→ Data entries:
----
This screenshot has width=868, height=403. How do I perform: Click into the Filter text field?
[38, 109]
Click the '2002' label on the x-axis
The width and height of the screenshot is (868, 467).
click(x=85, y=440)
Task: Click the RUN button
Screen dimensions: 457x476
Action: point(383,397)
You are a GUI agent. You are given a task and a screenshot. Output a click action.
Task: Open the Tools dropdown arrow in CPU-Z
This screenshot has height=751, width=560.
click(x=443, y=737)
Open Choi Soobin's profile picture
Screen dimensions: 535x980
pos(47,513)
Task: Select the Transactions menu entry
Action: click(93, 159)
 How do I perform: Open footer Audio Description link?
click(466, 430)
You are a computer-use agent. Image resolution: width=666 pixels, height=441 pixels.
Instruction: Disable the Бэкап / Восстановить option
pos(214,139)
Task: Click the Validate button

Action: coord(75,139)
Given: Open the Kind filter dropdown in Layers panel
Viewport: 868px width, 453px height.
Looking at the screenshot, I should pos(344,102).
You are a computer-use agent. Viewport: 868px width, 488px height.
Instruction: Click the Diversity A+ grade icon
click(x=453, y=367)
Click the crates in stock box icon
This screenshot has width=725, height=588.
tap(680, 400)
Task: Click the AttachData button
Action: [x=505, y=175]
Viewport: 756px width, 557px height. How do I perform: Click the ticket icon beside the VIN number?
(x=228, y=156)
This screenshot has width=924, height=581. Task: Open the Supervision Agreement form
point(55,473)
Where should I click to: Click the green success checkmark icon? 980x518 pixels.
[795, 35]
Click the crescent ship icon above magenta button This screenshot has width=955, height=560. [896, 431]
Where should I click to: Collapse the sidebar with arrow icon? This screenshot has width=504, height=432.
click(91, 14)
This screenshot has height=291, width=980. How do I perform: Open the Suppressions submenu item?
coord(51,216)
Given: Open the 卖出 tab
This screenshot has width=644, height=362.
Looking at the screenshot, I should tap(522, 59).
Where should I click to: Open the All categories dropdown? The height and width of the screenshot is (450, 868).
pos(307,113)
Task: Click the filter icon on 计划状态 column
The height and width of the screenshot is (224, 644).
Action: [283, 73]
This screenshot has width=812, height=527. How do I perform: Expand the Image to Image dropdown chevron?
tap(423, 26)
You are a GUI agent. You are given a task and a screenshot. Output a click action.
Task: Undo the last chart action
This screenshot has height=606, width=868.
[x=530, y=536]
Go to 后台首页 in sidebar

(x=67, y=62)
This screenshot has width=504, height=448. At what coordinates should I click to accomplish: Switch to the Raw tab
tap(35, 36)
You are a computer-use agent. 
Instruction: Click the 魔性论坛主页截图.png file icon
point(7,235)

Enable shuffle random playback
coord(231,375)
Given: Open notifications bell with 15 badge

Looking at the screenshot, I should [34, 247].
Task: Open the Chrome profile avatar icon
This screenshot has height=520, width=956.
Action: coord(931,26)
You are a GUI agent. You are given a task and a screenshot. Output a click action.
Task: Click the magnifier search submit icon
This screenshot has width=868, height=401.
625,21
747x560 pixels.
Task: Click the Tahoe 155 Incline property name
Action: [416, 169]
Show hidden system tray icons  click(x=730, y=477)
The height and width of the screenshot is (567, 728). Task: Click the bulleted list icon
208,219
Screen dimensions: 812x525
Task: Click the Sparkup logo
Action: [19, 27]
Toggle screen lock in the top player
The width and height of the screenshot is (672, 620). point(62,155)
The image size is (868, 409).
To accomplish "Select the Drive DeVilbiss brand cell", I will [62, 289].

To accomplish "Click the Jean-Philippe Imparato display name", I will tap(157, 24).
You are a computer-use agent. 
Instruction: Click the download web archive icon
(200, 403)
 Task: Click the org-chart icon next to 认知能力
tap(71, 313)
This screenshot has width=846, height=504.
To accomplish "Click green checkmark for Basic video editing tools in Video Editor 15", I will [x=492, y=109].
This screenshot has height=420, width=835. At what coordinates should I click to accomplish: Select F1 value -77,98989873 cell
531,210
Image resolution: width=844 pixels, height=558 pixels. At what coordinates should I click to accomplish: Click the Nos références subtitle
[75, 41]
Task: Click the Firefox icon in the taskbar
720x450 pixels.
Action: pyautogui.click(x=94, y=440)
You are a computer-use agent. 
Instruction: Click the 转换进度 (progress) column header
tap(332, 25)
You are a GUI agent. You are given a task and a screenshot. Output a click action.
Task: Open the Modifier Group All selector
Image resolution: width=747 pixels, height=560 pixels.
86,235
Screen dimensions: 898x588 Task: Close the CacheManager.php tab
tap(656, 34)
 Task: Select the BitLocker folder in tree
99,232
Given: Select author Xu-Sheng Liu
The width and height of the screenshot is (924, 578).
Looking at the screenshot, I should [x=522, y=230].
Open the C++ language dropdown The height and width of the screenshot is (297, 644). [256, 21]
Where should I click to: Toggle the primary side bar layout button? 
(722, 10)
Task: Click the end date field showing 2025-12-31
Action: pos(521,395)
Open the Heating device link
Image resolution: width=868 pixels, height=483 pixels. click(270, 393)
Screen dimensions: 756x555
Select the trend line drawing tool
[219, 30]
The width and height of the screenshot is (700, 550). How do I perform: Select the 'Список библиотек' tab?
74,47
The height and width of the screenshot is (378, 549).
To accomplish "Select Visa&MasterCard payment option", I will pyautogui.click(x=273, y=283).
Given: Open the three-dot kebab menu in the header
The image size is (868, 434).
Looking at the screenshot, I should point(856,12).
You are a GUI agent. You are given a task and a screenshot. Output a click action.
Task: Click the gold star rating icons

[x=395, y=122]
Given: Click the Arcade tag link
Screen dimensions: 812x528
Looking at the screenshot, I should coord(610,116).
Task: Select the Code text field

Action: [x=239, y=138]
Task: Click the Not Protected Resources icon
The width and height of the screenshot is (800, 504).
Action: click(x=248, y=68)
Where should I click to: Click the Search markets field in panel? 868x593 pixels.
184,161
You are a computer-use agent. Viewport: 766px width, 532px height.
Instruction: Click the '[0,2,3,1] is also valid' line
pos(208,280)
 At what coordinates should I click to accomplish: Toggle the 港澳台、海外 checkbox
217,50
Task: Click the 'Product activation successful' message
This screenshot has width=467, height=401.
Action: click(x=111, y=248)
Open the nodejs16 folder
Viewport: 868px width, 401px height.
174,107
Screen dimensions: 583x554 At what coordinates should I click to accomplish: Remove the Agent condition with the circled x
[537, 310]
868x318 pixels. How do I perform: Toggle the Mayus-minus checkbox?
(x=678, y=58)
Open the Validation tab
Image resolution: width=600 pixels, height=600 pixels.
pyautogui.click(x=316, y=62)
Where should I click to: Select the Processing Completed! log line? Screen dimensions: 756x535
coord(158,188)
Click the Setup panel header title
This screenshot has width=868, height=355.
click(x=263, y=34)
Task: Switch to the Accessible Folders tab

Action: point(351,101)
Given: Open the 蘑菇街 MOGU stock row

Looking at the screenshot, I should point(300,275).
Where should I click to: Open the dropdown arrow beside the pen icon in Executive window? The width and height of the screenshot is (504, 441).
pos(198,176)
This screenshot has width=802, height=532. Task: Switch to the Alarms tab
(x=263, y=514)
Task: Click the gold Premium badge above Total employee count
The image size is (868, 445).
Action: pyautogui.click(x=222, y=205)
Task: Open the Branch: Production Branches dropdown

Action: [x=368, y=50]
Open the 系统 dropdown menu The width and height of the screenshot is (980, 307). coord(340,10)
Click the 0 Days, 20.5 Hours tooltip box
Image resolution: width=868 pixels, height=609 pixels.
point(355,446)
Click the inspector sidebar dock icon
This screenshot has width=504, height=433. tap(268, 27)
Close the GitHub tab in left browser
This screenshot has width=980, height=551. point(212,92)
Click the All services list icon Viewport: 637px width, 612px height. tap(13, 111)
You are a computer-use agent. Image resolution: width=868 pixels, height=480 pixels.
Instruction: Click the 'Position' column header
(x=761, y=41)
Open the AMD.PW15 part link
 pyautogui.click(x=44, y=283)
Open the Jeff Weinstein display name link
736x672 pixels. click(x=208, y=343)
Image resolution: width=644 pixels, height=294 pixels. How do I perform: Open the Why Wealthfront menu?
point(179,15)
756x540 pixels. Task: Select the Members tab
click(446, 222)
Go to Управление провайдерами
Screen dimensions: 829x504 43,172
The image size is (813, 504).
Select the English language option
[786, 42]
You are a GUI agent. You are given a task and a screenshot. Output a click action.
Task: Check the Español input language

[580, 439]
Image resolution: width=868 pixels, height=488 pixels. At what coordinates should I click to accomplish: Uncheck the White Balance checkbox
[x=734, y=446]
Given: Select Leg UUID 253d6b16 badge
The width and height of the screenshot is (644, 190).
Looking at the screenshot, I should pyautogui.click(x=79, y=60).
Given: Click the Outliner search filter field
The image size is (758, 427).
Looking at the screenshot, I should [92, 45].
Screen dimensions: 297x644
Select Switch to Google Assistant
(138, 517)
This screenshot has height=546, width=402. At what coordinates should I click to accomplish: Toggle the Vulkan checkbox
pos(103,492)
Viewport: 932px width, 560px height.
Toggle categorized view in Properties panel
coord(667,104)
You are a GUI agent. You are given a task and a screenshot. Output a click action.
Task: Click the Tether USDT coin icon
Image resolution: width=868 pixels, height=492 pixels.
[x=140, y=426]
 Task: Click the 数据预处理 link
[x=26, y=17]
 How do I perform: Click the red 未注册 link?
----
→ Aim of the exercise: Here the output must be the lines above from the line with "Go to Управление провайдерами" to the line with "Given: Select Leg UUID 253d6b16 badge", both included, duplicated word for word and nothing else.

→ Your response:
Go to Управление провайдерами
Screen dimensions: 829x504 43,172
The image size is (813, 504).
Select the English language option
[786, 42]
You are a GUI agent. You are given a task and a screenshot. Output a click action.
Task: Check the Español input language

[580, 439]
Image resolution: width=868 pixels, height=488 pixels. At what coordinates should I click to accomplish: Uncheck the White Balance checkbox
[x=734, y=446]
Given: Select Leg UUID 253d6b16 badge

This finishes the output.